In February 2011, inspired by popular uprisings in the Arab world, the biduns launched their own peaceful protest in the hinterlands of Kuwait where the majority live. Brandishing Kuwaiti flags and pictures of the emir, they demanded an end to their marginalized status. In a bid to reassure the nationals and dispel the image of a dangerous people, at the start of the protests they organized blood donations to the Kuwaiti Blood Bank and offered flowers to Kuwaitis.
However, as a result of consistent policies of discrimination and exclusion, the possibility of solving the bidun issue through the biduns’ integration into Kuwaiti society seems more and more distant. Despite repeated promises by the government, no solution has materialized. A law passed in 2000 permitting the naturalization of 2,000 people a year was never implemented. In 2010, the agency in charge of the bidun file stated that 34,000 biduns out of 106,000 officially met the eligibility requirements for Kuwaiti nationality, however no steps were taken toward naturalization. Instead, the government announced that it was considering granting the biduns citizenship in the Comoros islands in a deal in which the government would transfer money to the African archipelago in exchange for issuing its passports to the biduns. However, the new generation of biduns rejected this arrangement as a sales transaction, feeling that it ignored their attachment to the country in which they were born.
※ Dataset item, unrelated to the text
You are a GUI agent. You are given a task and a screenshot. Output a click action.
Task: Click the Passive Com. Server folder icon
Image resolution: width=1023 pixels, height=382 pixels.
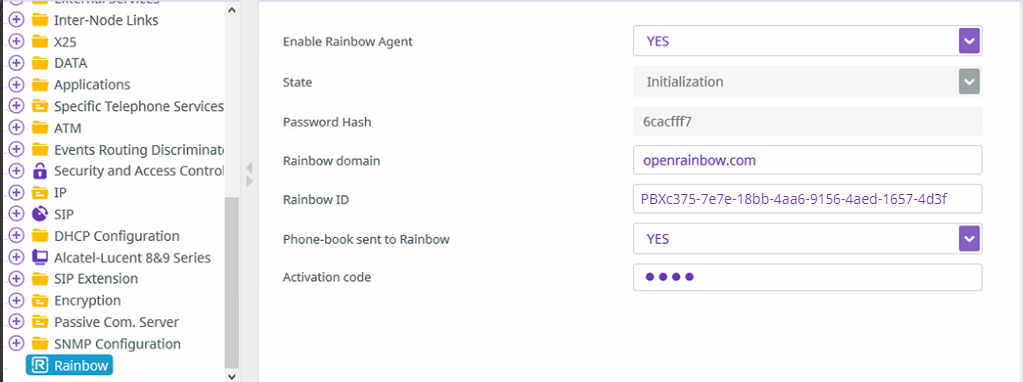40,322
The recent attack and the subsequent trial in which the bidun driver of the suicide bomber allegedly acknowledged being an ISIL member put the spotlight on the bidun presence in the country. Yet, the involvement of a few stateless individuals in violent actions does not mean that the entire category constitutes a security threat, nor does it prove that disenfranchisement makes biduns more prone to jihadist involvement. This reasoning reinforces the decade-long government emphasis on the security threat posed by this unwanted and excluded group, and serves to diminish any sympathy by urban Kuwaitis for the plight of the biduns. Eventually this could also delegitimize the biduns’ claim to citizenship and hasten a harsh solution that disregards the desires and interests of those most concerned: the biduns themselves. Instead, what should be recognized in the radicalization of a few biduns is the growing influence of Sunni transnational movements as well as the creeping sectarianization of the biduns – a new and troubling development for a group whose sectarian identity has until now been mixed and, if anything, considered Shia.
Claire Beaugrand is a researcher with the Insitut français du Proche Orient (Ifpo) and member of the European Research Council program “When Authoritarianism Fails in the Arab World.” She authored a doctoral thesis on Statelessness and Transnationalism in Northern Arabia: Biduns and State Building in Kuwait 1959-2009, which will be published by IB Tauris.